The Teignmouth superstars let the riffs do the talking at Portugal’s huge double-weekender
Muse opened Rock In Rio 2018 in Lisbon last night (June 23) with a scorching set stripped of their trademark production gimmickry but brimming with hi-octane rock spectacle.
Without even an intro tape, the three-piece took to a stage containing only a drumkit, keyboard and minimal strips of video screen, and delivered an almighty career-spanning set that effortlessly confirmed their status as the greatest live band in rock.
Opening with their most recent single ‘Thought Contagion’, Muse piled into an early slew of monster hits including ‘Psycho’ from their most recent ‘Drones’ album and fan classics ‘Hysteria’ and ‘Plug In Baby’, dropping in riffs from Rage Against The Machine’s ‘Know Your Enemy’ and AC/DC’s ‘Back In Black’ between songs as Matt Bellamy strutted along the ego ramp swinging his guitar like a battle axe.
The set dropped into minimalist electronica for the ‘Tubular Bells’-like ‘The 2nd Law: Isolated System’, led by drummer Dom Howard on electronic drums, and included a spot of android glam rock in the shape of recent single ‘Dig Down’. Then Muse ramped up a mid-set frenzy with ‘Resistance’, ‘Supermassive Black Hole’ and ‘Stockholm Syndrome’, with Matt in full freak-out mode, throwing in the five-note refrain from Close Encounters Of The Third Kind, playing his guitar’s in-built luminous Kaoss pad with his tongue and firing out solo torrents on his knees before kicking his guitar across the stage.
The final segment of the main set focussed on their poppier moments, with Matt wearing his famous video sunglasses displaying the lyrics during ‘Madness’ and running to a secondary platform by the sound desk as moon balloons were released during ‘Starlight’. Ribbon cannons and ticker tape explosions erupted during ‘Time Is Running Out’ and ‘Mercy’, but the tone turned darker for the encore. ‘Take A Bow’ proved admonishment of political despots, while Matt left the crowd to sing the first revolutionary chorus of ‘Uprising’. The show ended with a brilliantly savage ‘Knights Of Cydonia’, turning the crowd into a thrashing throng of neon wands.

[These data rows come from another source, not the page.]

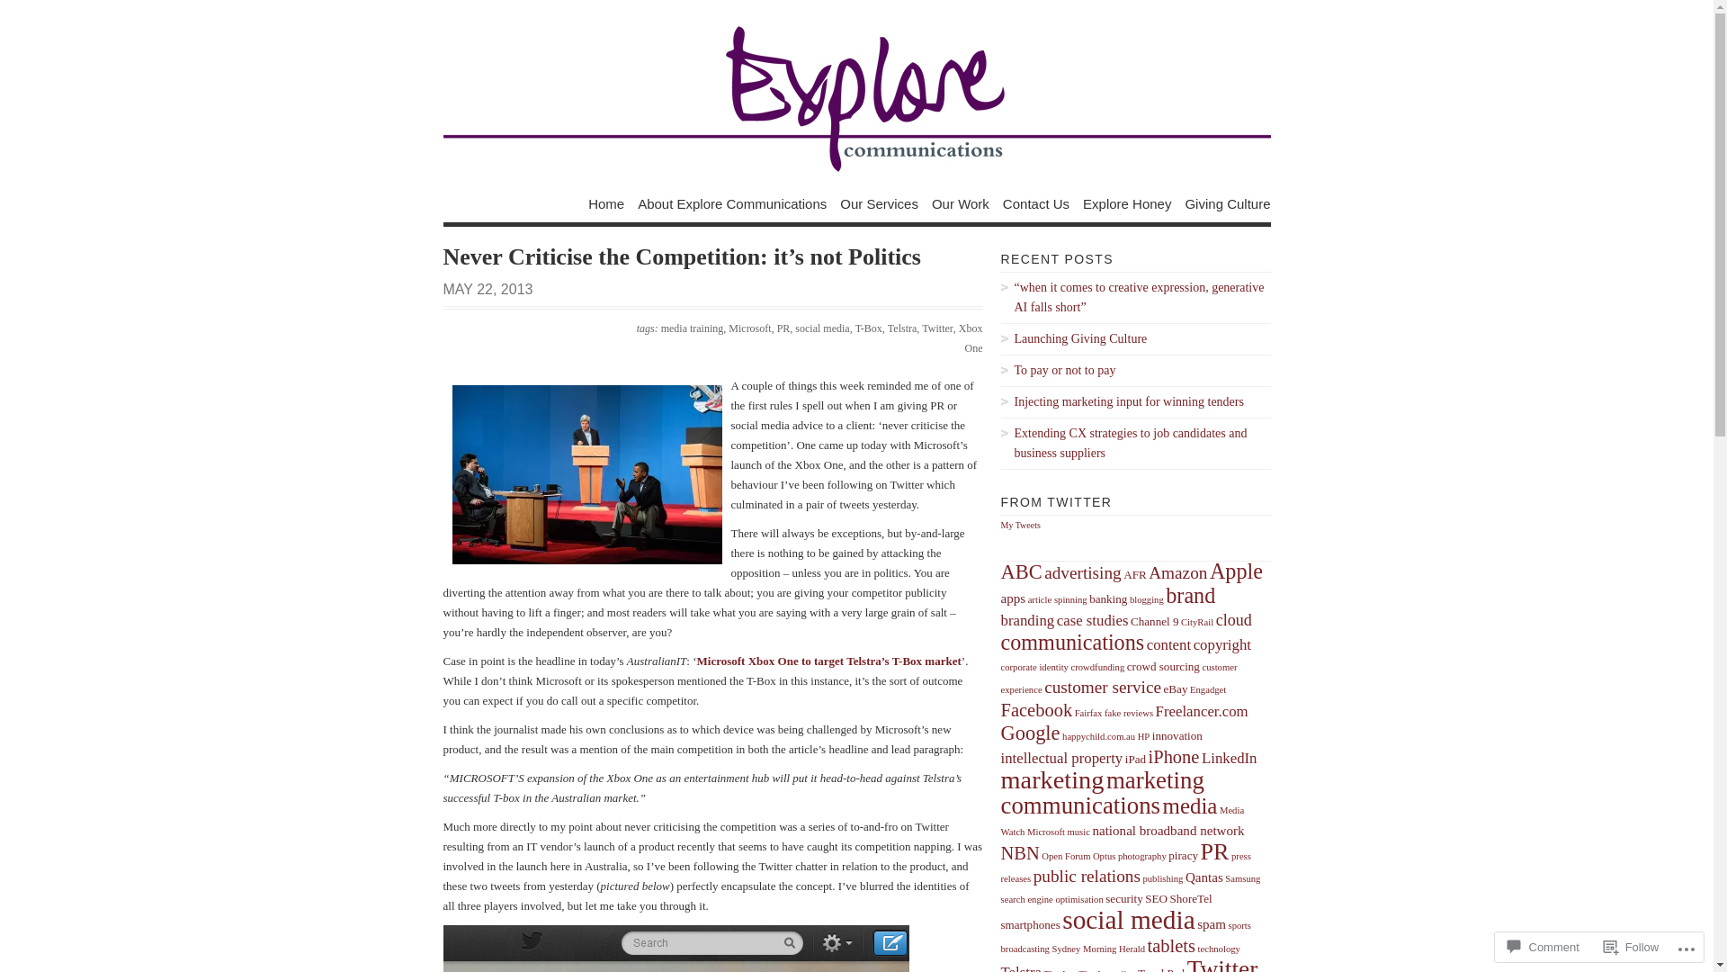 This screenshot has width=1727, height=972. Describe the element at coordinates (868, 328) in the screenshot. I see `'T-Box'` at that location.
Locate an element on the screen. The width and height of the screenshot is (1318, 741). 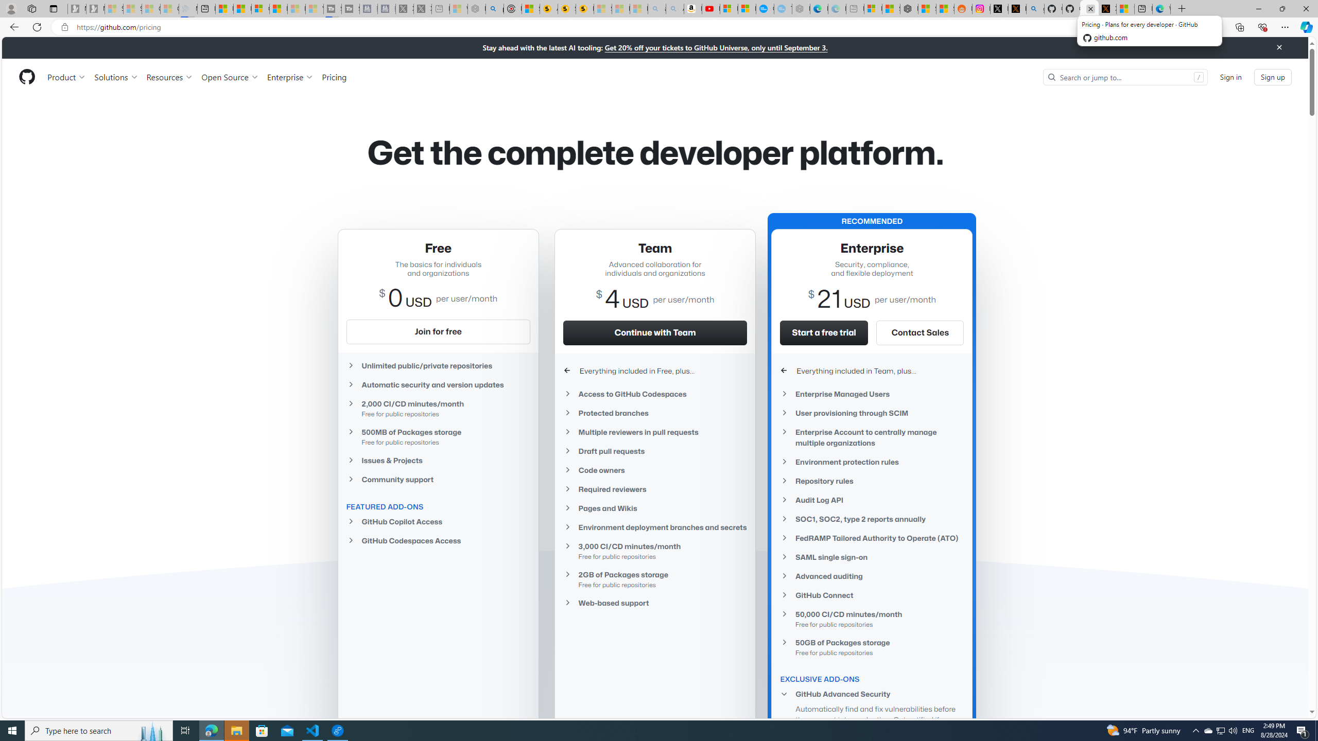
'Day 1: Arriving in Yemen (surreal to be here) - YouTube' is located at coordinates (711, 8).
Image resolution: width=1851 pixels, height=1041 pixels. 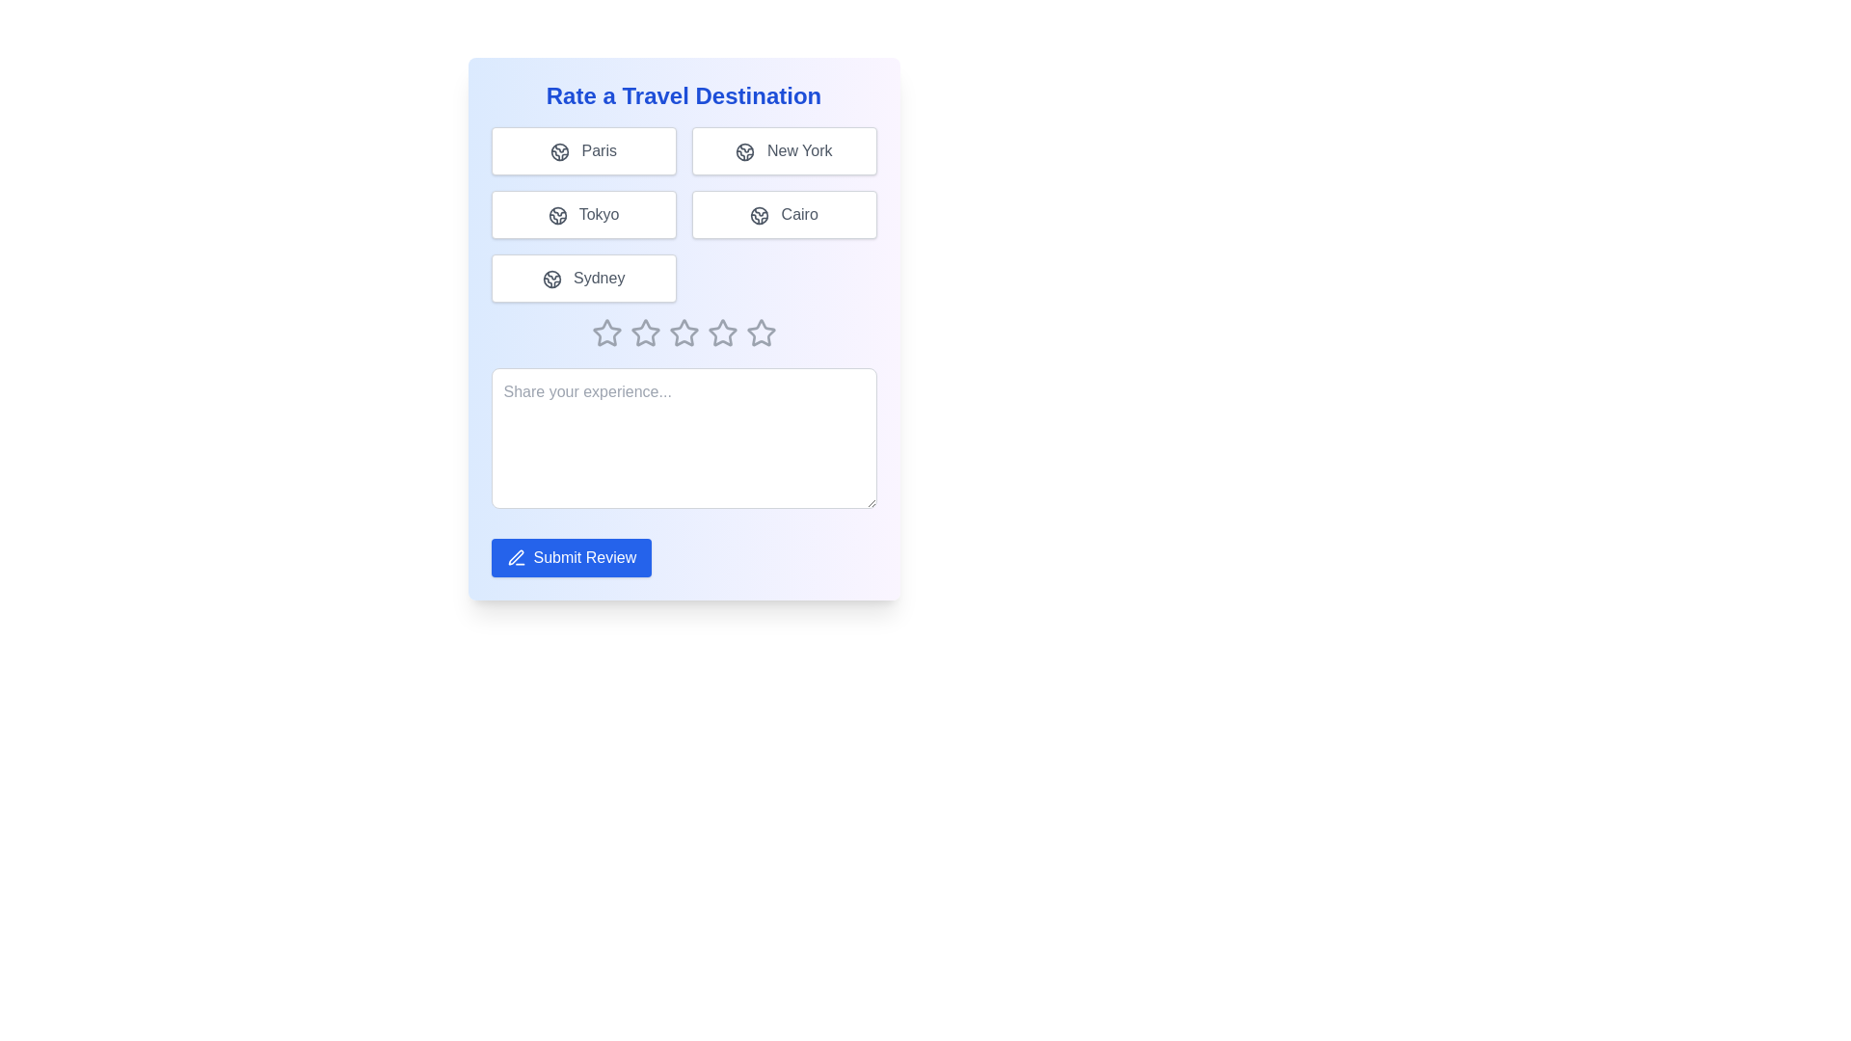 I want to click on the icon that signifies the purpose of the 'Submit Review' button, located at the left section within the button, so click(x=516, y=557).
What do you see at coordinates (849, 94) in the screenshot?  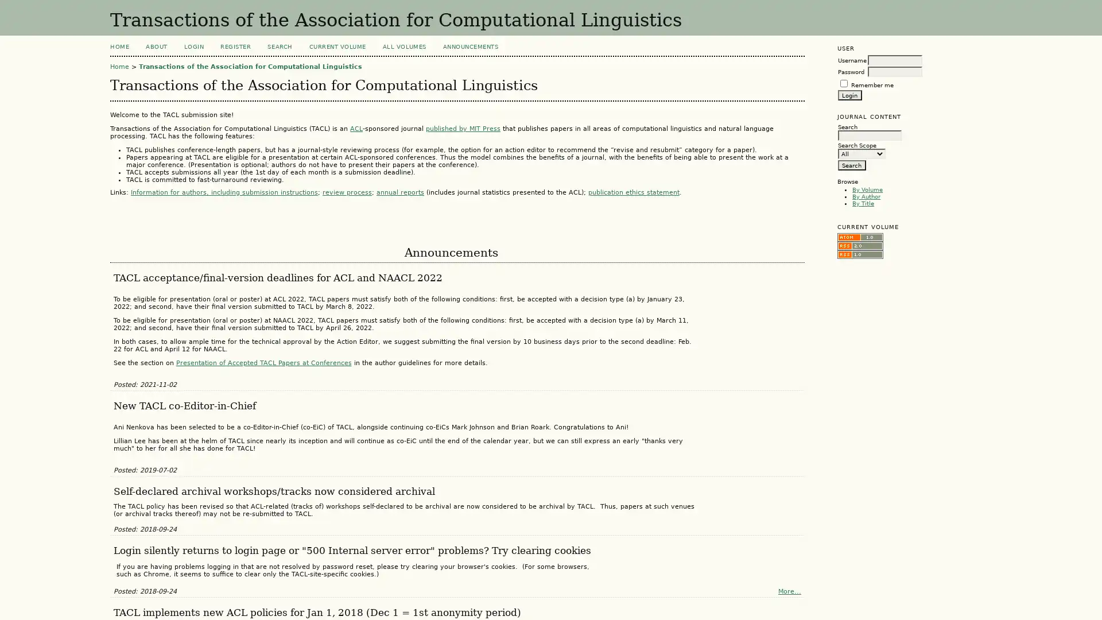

Earlier on the first day of Rock In Rio – a festival which began life in Rio De Janeiro in 1985 but has since been held Lisbon, Madrid and Las Vegas – Portuguese Pop Idol winner Diogo Piçarra opened the main stage bill with a set of glossy R&B and bursts of intense rave pop, a stage full of flag-waving dancers and guest spots by local hero Marco Rodrigues and Brazilian folk pop duo Anavitoria.
Haim ended the world tour for last year’s second album ‘Something To Tell You’ on Rock In Rio’s main stage, with the trio taking the stage with an on-theme Brazilian drum rampage before launching into an hour of rousing country pop, Fleetwood Mac radio rock and glitchy R&B. Alana Haim roused the crowd with upbeat emotional speeches about sisterly love and “hard times” and perfectly honed tunes such as ‘Falling’, ‘Want You Back’ and ‘The Wire’. Bastille provided main support, performing a new song called ‘Quarter Past Midnight’ alongside ‘Pompeii’, ‘Things We Lost In The Fire’ and ‘Of The Night’ their mash-up of SNAP!’s ‘Rhythm Is A Dancer’ and Corona’s ‘Rhythm Of The Night’. Dan Smith also described ‘The Currents’ as “a big ‘fuck you’ to people like Donald Trump”.
The two-weekend festival continues today (June 24) with a headline set by Bruno Mars and performances by Demi Lovato, Anitta and Agir. The festival then continues the following weekend, with headline sets from Katy Perry and The Killers.